The finding was announced Tuesday at the 235th meeting of the American Astronomical Society in Honolulu.
Researchers from Harvard University analyzed data from the European Space Agency’s Gaia spacecraft, which has been measuring stars since 2013. Gaia’s data was used to create a 3D map of the Milky Way’s matter. It revealed the wave pattern in one of the Milky Way’s spiral arms that is closest to our solar system.
“No astronomer expected that we live next to a giant, wave-like collection of gas — or that it forms the Local Arm of the Milky Way,” said Alyssa Goodman, the Robert Wheeler Willson professor of applied astronomy at Harvard University and co-director of the Science Program at the Radcliffe Institute of Advanced Study. “We were completely shocked when we first realized how long and straight the Radcliffe Wave is, looking down on it from above in 3D, but how sinusoidal [defining the shape of a wave] it is when viewed from Earth. The Wave’s very existence is forcing us to rethink our understanding of the Milky Way’s 3D structure.”

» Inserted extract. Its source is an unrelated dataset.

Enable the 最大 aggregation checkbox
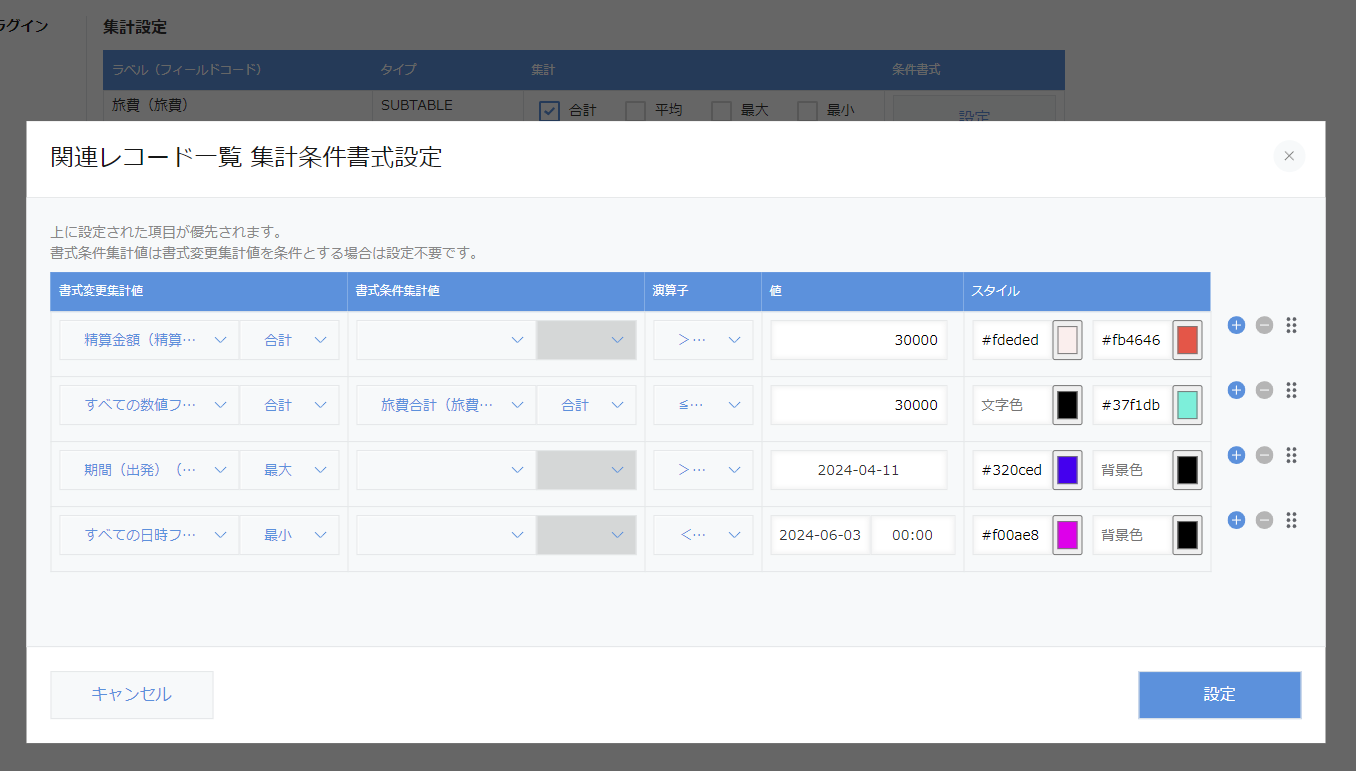 click(x=722, y=110)
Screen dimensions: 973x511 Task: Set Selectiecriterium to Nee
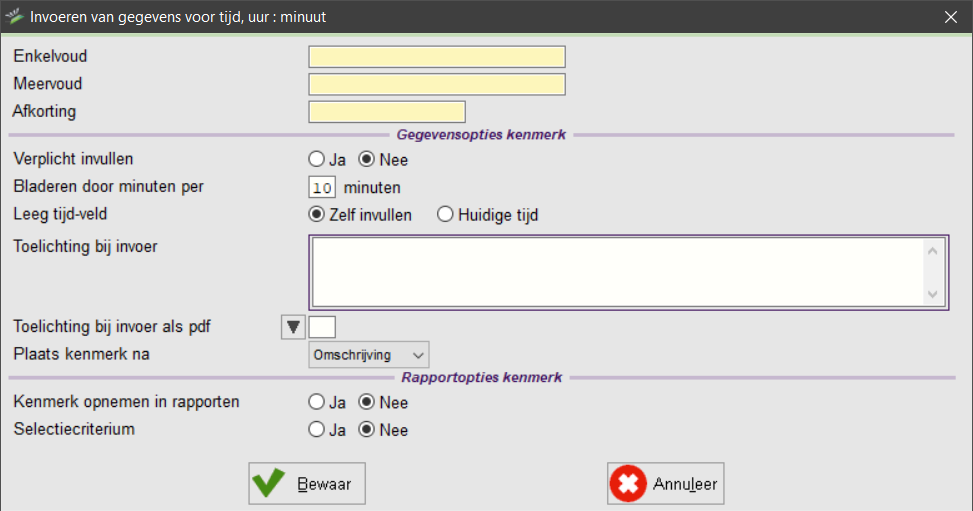366,430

Previously, the nurseries of star formation in this wave-like structure were thought to be part of “Gould’s Belt.” This band included regions of star formation thought to be arranged in a kind of ring around the sun.
“Instead, what we’ve observed is the largest coherent gas structure we know of in the galaxy, organized not in a ring but in a massive, undulating filament,” said João Alves, professor of stellar astrophysics at the University of Vienna and former Radcliffe Fellow. “The Sun lies only 500 light-years from the Wave at its closest point. It’s been right in front of our eyes all the time, but we couldn’t see it until now.”
And as it turns out, we actually interact with this wave.
“We don’t know what causes this shape but it could be like a ripple in a pond, as if something extraordinarily massive landed in our galaxy,” Alves said. “What we do know is that our Sun interacts with this structure. It passed by a festival of supernovae as it crossed Orion 13 million years ago, and in another 13 million years it will cross the structure again, sort of like we are ‘surfing the wave.’ ”
The 3D map could just be the beginning for other new discoveries in our galaxy. Although we live in the Milky Way, it can be difficult to study because of gas and dust that obscures the view from our vantage point in the galaxy.
This week, NASA shared a new infrared image that cuts through the gas and dust to look in detail at the center of our galaxy. The image reveals more than 600 light-years and allows astronomers to better study the formation of massive stars and the diet of the black hole at the galactic center.
The perspective was possible because of the Stratospheric Observatory for Infrared Astronomy, or SOFIA, the world’s largest airborne telescope.
“It’s incredible to see our galactic center in detail we’ve never seen before,” said James Radomski, a Universities Space Research Association scientist at the SOFIA Science Center at NASA’s Ames Research Center in California’s Silicon Valley. “Studying this area has been like trying to assemble a puzzle with missing pieces. The SOFIA data fills in some of the holes, putting us significantly closer to having a complete picture.”